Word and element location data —
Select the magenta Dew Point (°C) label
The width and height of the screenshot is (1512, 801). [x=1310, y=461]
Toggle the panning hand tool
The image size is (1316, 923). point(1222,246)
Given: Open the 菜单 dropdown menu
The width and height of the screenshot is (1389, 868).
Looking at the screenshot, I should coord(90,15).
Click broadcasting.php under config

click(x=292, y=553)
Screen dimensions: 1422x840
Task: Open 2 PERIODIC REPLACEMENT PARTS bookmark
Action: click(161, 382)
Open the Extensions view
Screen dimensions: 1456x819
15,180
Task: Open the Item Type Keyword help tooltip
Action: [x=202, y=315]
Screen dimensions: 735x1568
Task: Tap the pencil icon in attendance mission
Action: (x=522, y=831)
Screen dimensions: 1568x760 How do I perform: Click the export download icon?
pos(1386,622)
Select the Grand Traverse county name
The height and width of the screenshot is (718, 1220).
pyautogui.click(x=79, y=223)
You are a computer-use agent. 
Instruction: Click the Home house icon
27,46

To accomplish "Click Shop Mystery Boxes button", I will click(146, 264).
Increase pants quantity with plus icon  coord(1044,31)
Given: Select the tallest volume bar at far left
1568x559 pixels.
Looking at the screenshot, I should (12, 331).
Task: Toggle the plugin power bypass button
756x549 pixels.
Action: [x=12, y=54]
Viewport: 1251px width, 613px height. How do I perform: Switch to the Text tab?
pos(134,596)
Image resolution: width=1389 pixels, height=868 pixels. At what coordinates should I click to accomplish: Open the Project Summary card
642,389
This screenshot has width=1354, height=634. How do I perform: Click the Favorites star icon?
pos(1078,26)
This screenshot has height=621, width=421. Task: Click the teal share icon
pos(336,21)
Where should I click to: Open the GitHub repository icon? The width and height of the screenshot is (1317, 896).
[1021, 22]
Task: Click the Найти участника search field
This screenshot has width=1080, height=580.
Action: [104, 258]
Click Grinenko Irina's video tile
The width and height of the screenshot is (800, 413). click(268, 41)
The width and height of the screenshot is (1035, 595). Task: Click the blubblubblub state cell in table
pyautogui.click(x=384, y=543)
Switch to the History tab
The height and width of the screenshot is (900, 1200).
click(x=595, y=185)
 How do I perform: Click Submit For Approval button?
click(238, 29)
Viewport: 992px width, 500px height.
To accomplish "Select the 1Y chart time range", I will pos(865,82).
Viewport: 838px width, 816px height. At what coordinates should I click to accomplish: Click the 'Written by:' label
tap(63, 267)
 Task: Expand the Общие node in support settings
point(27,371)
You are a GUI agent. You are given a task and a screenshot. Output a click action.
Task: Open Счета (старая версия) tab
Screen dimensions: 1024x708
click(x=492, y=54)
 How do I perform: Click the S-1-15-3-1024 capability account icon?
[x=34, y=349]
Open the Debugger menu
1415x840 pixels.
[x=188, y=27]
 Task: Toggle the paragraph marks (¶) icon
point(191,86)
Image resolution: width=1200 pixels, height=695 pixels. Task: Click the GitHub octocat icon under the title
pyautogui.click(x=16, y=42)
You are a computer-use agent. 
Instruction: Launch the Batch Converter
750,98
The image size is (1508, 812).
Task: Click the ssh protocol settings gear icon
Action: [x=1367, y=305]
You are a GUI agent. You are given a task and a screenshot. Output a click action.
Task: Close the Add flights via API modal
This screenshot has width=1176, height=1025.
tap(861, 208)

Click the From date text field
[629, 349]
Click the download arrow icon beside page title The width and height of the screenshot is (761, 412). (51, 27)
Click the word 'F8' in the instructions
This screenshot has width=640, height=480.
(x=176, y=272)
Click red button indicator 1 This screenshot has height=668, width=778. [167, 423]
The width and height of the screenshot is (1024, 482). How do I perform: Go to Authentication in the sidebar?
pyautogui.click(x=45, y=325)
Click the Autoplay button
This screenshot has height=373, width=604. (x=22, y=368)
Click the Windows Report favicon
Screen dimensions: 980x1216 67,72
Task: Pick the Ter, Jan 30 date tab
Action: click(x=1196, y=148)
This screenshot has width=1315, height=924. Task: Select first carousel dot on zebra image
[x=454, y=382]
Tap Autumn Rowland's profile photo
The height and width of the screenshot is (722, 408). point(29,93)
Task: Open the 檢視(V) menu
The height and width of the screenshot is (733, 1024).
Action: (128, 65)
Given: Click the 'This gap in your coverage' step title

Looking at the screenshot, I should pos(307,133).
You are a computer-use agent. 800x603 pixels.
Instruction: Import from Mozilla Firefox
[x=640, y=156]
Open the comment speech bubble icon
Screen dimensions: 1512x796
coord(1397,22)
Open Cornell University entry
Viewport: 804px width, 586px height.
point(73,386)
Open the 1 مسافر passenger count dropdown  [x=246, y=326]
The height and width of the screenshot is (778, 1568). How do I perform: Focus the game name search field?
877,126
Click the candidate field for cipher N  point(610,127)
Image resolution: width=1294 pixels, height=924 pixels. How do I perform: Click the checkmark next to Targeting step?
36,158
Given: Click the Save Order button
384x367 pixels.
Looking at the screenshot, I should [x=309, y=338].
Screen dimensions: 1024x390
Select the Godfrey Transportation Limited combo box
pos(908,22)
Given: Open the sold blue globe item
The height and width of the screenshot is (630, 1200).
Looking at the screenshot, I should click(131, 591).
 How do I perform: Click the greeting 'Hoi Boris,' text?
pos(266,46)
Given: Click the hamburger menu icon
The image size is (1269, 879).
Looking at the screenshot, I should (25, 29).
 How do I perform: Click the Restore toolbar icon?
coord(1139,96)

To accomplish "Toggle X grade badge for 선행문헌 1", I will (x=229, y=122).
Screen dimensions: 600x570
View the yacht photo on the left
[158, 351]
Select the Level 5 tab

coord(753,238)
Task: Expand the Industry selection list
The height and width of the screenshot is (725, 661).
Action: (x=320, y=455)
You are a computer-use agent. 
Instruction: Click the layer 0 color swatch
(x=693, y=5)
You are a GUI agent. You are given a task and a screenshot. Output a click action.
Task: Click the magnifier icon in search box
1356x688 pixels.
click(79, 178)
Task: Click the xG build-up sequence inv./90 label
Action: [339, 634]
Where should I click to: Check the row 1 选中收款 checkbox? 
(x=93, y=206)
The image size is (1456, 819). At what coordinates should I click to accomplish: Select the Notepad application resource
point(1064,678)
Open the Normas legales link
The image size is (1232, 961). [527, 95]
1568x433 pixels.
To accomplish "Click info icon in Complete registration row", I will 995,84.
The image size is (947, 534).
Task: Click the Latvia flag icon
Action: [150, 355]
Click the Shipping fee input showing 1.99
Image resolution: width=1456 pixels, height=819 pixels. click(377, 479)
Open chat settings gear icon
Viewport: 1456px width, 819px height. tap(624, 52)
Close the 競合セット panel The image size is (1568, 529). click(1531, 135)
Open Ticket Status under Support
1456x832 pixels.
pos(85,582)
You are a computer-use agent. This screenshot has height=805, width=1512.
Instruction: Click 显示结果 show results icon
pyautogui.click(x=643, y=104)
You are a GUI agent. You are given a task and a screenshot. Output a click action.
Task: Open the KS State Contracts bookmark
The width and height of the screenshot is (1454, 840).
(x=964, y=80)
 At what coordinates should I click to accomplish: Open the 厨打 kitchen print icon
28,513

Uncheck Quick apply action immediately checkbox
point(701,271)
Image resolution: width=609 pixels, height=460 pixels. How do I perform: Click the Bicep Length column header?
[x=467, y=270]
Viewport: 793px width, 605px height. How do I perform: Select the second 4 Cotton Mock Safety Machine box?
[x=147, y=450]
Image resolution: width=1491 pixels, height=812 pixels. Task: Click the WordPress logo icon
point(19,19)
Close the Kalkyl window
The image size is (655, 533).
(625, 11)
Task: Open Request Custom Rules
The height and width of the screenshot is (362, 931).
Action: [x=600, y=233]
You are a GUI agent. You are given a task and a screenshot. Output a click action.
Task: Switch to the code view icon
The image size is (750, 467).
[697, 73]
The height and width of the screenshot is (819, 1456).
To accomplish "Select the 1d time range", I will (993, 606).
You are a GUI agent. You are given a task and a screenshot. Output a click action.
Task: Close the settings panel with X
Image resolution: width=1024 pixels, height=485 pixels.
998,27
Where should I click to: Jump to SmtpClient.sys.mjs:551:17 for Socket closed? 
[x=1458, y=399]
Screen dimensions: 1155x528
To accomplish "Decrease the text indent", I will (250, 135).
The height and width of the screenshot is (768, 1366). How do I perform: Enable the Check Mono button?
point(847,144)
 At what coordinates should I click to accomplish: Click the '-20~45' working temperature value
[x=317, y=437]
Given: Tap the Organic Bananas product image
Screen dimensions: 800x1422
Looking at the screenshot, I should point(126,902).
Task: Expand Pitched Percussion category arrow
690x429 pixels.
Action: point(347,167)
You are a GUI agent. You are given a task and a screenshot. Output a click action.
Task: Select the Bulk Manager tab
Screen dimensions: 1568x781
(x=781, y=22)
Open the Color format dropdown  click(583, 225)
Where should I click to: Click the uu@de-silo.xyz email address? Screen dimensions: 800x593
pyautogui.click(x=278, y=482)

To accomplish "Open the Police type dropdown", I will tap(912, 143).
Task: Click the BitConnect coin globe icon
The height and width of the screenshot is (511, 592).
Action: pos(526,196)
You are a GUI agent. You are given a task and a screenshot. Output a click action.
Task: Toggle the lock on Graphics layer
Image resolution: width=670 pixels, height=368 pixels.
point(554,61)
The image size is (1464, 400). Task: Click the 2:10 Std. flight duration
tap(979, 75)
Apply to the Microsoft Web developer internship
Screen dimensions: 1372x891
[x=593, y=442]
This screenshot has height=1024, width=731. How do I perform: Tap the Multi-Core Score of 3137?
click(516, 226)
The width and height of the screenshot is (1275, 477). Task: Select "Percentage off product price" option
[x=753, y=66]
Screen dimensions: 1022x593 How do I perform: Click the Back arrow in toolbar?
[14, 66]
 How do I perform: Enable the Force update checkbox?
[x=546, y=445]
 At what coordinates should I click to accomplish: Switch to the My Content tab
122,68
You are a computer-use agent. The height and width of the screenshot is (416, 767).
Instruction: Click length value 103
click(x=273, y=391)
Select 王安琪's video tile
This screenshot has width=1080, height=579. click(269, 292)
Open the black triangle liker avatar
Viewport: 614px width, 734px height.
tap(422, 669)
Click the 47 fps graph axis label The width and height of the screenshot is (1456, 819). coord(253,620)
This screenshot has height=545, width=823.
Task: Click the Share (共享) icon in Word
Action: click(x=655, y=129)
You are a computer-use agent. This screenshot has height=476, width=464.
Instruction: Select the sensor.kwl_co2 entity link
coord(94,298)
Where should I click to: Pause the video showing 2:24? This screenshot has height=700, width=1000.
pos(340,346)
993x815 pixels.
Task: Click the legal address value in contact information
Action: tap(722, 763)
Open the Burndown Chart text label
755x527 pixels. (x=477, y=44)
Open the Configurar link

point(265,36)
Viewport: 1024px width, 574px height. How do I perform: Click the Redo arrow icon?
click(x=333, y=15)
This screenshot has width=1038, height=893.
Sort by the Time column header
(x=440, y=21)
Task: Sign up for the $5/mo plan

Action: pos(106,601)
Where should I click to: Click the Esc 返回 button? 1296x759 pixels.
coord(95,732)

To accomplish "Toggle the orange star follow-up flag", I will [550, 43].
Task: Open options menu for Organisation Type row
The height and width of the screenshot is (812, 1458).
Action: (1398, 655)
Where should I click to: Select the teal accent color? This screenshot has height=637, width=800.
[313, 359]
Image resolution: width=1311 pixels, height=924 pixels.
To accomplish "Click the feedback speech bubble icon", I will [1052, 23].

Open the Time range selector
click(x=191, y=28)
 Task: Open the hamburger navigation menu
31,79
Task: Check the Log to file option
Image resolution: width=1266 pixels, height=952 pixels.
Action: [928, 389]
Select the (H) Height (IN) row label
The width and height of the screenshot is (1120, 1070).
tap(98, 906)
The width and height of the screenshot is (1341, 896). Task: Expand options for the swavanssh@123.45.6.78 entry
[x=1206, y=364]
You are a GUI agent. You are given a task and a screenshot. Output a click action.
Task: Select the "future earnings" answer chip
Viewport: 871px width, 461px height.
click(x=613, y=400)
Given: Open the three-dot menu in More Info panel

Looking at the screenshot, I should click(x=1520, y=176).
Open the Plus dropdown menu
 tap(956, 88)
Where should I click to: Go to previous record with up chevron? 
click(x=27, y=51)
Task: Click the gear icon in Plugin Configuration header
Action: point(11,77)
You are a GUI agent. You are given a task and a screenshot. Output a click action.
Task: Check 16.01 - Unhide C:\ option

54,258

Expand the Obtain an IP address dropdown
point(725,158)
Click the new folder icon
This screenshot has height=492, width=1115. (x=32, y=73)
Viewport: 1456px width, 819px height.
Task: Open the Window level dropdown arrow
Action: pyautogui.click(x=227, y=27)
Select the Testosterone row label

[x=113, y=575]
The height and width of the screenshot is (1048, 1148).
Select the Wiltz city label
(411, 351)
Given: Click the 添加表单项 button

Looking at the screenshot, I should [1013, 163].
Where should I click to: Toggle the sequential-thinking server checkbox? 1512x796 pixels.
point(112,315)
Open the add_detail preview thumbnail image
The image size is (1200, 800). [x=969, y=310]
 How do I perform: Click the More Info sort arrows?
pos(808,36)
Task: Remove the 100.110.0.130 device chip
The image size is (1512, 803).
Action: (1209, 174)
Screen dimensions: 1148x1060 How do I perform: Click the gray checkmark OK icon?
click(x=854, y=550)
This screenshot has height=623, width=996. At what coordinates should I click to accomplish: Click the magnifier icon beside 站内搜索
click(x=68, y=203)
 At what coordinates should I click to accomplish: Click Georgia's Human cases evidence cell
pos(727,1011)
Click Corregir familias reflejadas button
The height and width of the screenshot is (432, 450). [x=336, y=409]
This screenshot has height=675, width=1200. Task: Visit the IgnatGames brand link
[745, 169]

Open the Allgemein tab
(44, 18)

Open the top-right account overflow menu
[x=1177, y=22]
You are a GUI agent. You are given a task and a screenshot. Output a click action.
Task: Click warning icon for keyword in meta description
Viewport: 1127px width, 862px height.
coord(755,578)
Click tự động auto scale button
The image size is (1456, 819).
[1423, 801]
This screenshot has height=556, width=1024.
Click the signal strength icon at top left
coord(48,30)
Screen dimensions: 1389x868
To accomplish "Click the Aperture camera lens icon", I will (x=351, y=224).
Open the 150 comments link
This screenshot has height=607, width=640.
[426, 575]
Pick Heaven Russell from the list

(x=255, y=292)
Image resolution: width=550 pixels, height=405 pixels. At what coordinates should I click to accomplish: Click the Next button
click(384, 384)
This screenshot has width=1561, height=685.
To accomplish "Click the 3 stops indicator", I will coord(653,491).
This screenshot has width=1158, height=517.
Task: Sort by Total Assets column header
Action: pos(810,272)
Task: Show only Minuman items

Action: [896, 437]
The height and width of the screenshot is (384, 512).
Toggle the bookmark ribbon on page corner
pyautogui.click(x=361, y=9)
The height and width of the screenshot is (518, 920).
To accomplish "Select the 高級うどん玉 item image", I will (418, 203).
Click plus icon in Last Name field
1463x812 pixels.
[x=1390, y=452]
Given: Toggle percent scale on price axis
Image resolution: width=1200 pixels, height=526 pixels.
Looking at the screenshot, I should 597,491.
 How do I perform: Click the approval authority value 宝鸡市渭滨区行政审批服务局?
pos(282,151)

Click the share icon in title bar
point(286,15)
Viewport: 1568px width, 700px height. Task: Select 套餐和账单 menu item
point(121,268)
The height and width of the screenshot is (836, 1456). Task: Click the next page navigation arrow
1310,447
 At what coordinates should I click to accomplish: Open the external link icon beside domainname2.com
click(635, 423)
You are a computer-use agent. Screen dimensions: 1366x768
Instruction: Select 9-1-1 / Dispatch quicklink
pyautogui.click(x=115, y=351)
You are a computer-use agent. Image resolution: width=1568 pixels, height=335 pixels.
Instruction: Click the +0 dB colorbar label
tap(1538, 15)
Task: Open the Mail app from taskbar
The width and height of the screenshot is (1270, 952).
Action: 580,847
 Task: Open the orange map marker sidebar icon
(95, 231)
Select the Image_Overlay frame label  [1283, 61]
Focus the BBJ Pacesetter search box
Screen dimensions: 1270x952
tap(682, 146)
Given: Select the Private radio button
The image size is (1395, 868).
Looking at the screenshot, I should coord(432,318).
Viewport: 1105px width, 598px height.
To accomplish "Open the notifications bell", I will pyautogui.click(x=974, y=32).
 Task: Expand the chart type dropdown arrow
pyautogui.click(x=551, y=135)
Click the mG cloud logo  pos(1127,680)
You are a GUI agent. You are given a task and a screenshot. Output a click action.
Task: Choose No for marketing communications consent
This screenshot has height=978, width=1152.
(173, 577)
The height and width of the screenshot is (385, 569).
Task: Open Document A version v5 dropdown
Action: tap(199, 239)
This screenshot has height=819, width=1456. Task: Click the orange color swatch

WHAT IS NEEDED — Gather every row above that contains the string "hamburger", and copy each of those rows in full.

CORRECT RESULT —
Given: Click the hamburger menu icon
 Task: Open the hamburger navigation menu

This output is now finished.